*Collected data entries:*
|---|
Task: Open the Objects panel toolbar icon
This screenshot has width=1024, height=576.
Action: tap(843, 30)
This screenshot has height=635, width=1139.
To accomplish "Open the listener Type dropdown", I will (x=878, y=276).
|---|
*YOUR TASK:*
Print nothing but the lines from the one that contains "This screenshot has height=635, width=1139." to the final line of the data, both included, exactly as they read.

*OUTPUT OF THE TASK:*
This screenshot has height=635, width=1139.
To accomplish "Open the listener Type dropdown", I will (x=878, y=276).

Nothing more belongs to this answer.